Ma tante était branchée ! Un bon mot de Lucas qui n'en loupait pas une. C'était impressionnant à voir, tout de même: des perfusions pour la nourrir et lui introduire des médicaments dans les veines, mais surtout une surveillance de l'activité cérébrale et un respirateur qui faisait un bruit saisissant. Elle semblait dormir, tranquille. A ses côtés, Mado, beaucoup moins tranquille, essuyait ses joues noyées de larmes. Merci d'être venus, dit-elle, j'ai essayé de lui parler, mais comme elle ne répond pas, je me sens donne et je m'arrête. Si elle ne se réveille pas, ça sera ma faute!
-Mais non, Mado, ton émotion est bien naturelle. C'est le premier jour, tu es bouleversée, mais tu vas te reprendre, tu as toujours été forte, il n'y a pas de raison que ça change, juste maintenant qu'elle a besoin de toi ! On va se relayer pour lui parler, ça te soulagera.

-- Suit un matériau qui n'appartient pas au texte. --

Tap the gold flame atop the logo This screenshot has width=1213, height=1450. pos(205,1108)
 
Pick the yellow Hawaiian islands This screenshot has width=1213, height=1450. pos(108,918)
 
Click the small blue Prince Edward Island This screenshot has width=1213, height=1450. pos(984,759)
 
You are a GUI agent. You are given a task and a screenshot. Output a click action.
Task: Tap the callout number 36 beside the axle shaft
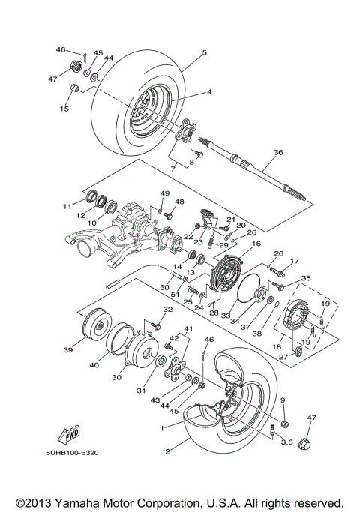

-Merci, Chris, je n'ai plus que toi, dit-elle en éclatant de nouveau en sanglots. Je m'approchai du lit, je pris la main de ma tante, elle était molle et pâle. Moi aussi, j'étais ému, je me raclai la gorge., et sur un ton très concentré, je dis: Bonjour, Tantine, c'est moi, Chris. Je suis venu avec mes copains pour te soutenir et t'empêcher d'abandonner Mado. On l'aime tous, Mado, on ne veut pas qu'elle soit malheureuse. Je sais que tu es tentée de rejoindre mon Père au ciel , et mon oncle, ton mari, que cela te reposerait; tu es fatiguée, pas vrai? C'est la raison de ton accident vasculaire, la fatigue; mais ne pars pas, accroche-toi à la vie, reviens parmi nous. Je fis signe à Lucas et je m'écartai un peu tout en gardant sa main dans la mienne. Lucas se mit à lui raconter nos projets, enfin, en gros. La main, dans la mienne était toujours aussi molle, mais je continuais de me concentrer sur sa chaleur. Ce fut ensuite le tour de Jeannot qui évoqua des souvenirs d'école maternelle, quand il jouait avec Mado. Marco prit la relève en lui disant des poèmes. Il était bien le seul qui avait toujours appris consciencieusement ses récitations et qui ne les avait pas oubliées... Mathias parla à son tour. Il évoqua le dernier naufrage de réfugiés en Méditerranée. Il était révolté, indigné, traitait les gouvernements de tous les noms, agonisait l'Europe. Si elle percevait quelque chose, la Tantine, elle devait se retrouver auprès de son grand-père, le militant communiste de la grande époque! Tu charries, là ! dit Lucas.
-Quoi, on ne se bat pas pour la justice? Toute cette stratégie que tu as décrite, ce n'est pas pour rétablir les droits de l'Homme, peut-être?... Il était temps que je reprenne la main.